### [Passage shown]
==============================
Listen here to ORF-OE1 Radio Interview with Artistic Director Jörg Birhance about EMIV conducting course (Courtesy ORF):
English transcript:
Music: Egon Wellesz: Music for String Orchestra in one Movement, op. 91 (Edition: Doblinger).
Orchestra: WienSinfonietta
JB: “We are very fortunate to be able to expand here in the premises of Laudon Palace. We have six teaching rooms in the palace and here in the Oktogon, where we rehearse with the orchestra, hold the children’s violin course, we have the rooms where the students can practice. So they can really find the conditions here that they need in order to benefit as much as possible in the relatively short time they are with us, so that they can take a lot back home.”
OE1: “Students from all over the world come together here. With renowned teachers, they have the opportunity to receive instruction at the most advanced level. Jörg Birhance’s conducting course includes works by Mozart and Haydn as well as a particularly challenging work by the Austrian composer Egon Wellesz.”
==============================
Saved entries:
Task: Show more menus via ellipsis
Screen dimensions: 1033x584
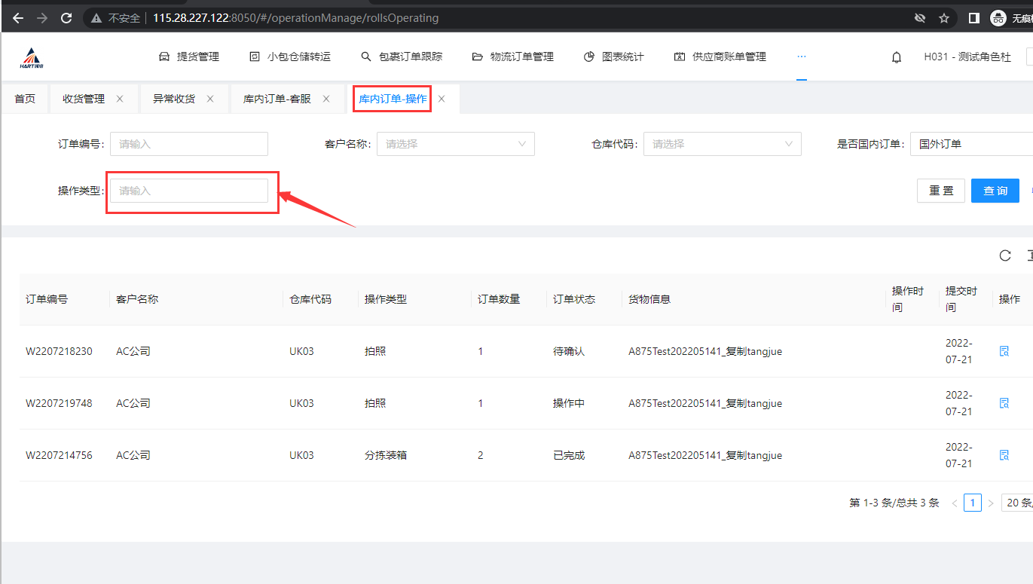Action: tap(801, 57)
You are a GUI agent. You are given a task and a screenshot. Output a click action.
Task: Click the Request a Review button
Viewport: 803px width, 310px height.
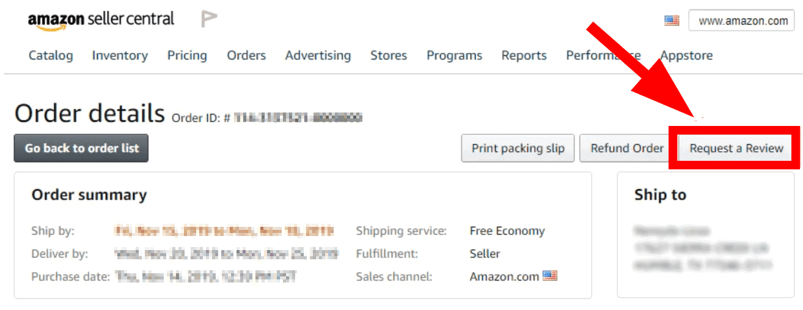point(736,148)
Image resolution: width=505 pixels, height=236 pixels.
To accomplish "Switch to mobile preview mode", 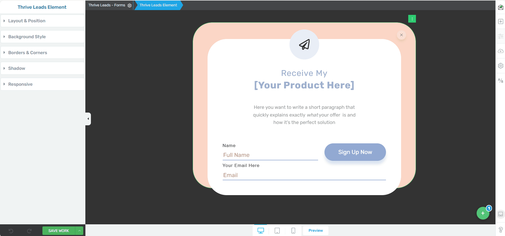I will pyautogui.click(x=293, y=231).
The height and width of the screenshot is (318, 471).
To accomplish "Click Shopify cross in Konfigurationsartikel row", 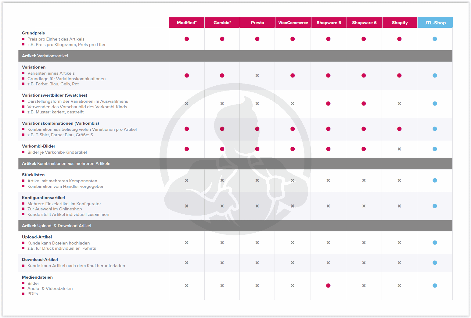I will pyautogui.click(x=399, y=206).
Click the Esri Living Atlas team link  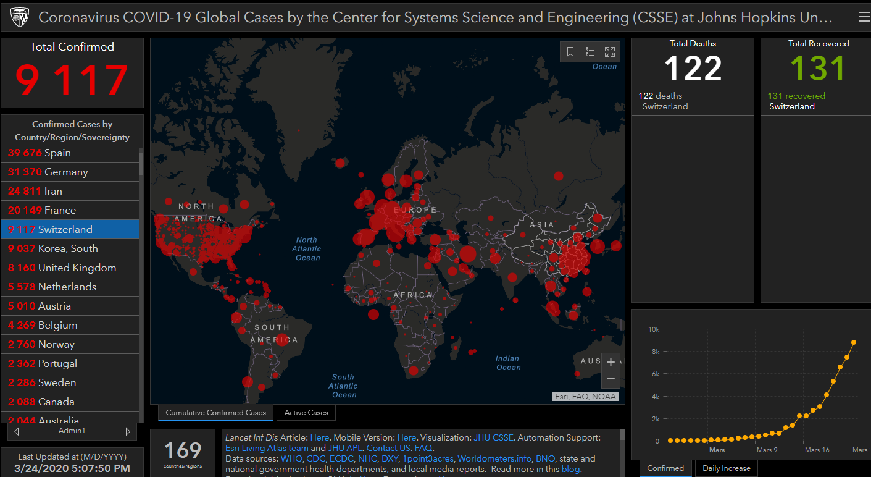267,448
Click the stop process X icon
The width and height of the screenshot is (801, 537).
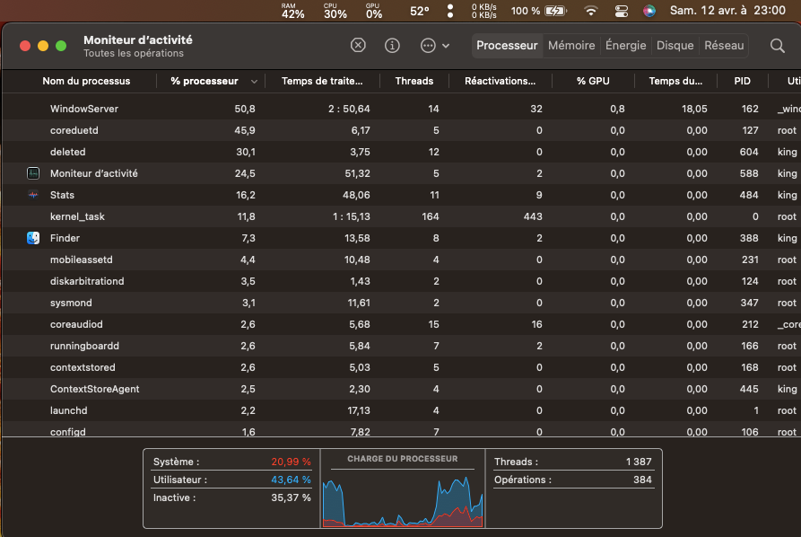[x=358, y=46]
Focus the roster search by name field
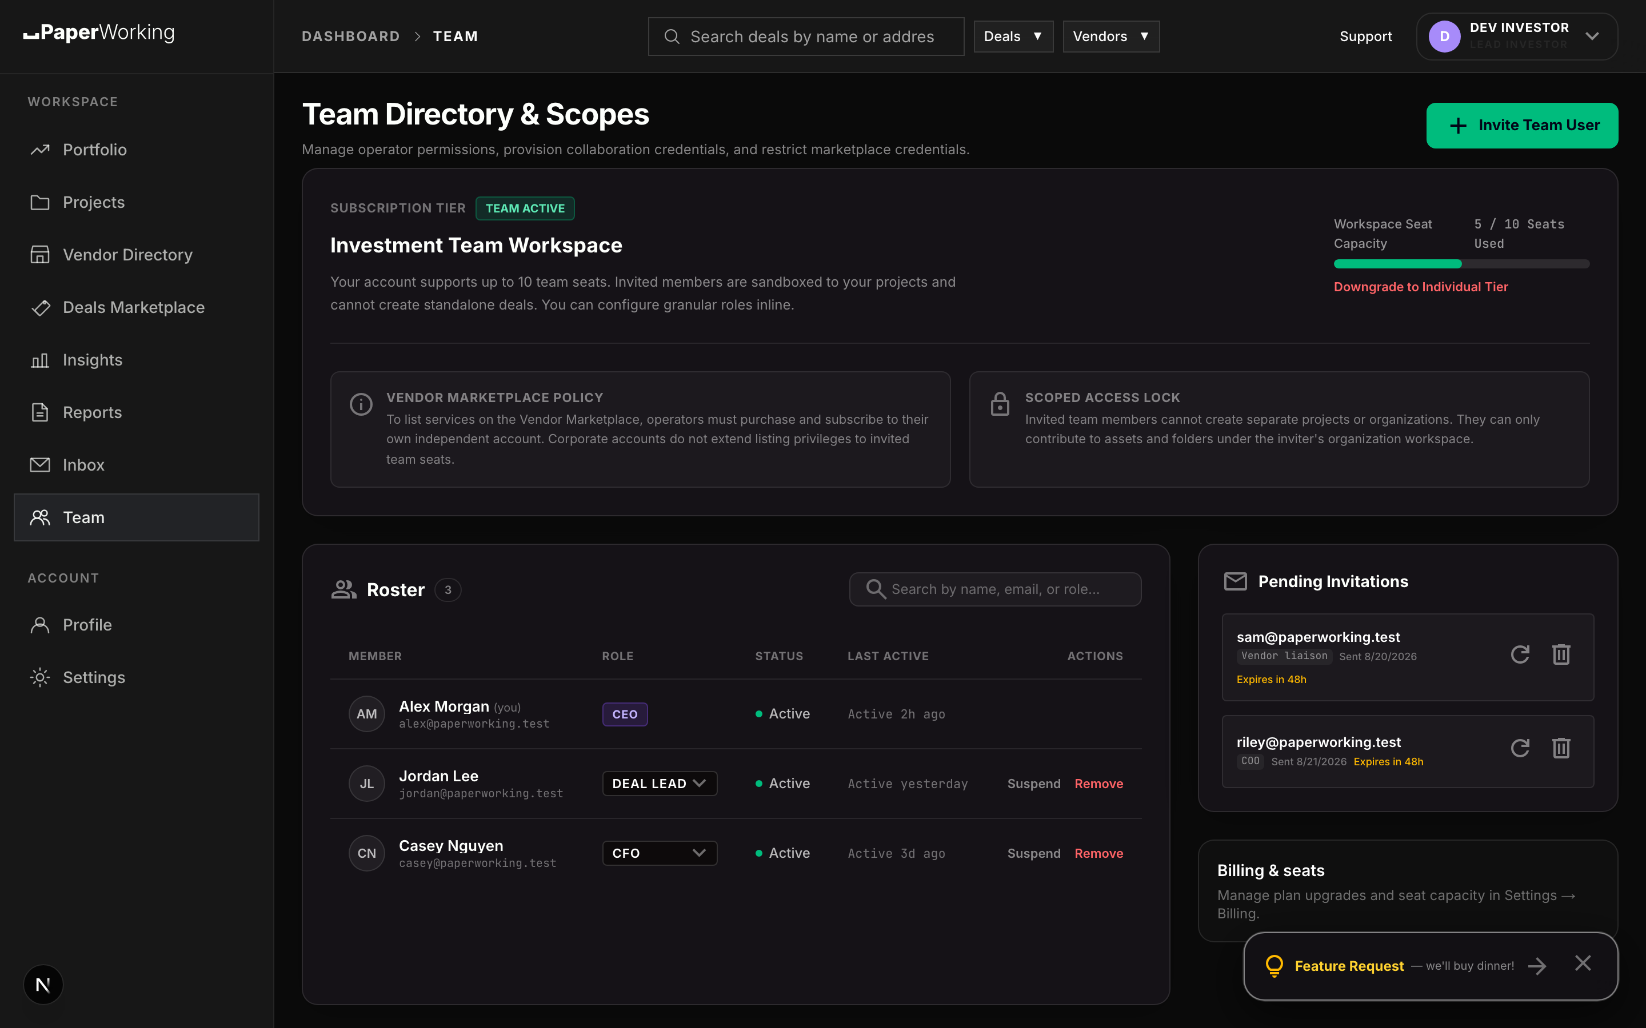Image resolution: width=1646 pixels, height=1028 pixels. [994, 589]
==============================
### [Set exercise]
According to the interview transcript, how many teaching rooms are there in the palace? The listing is not needed here.

### [Output of the exercise]
Six.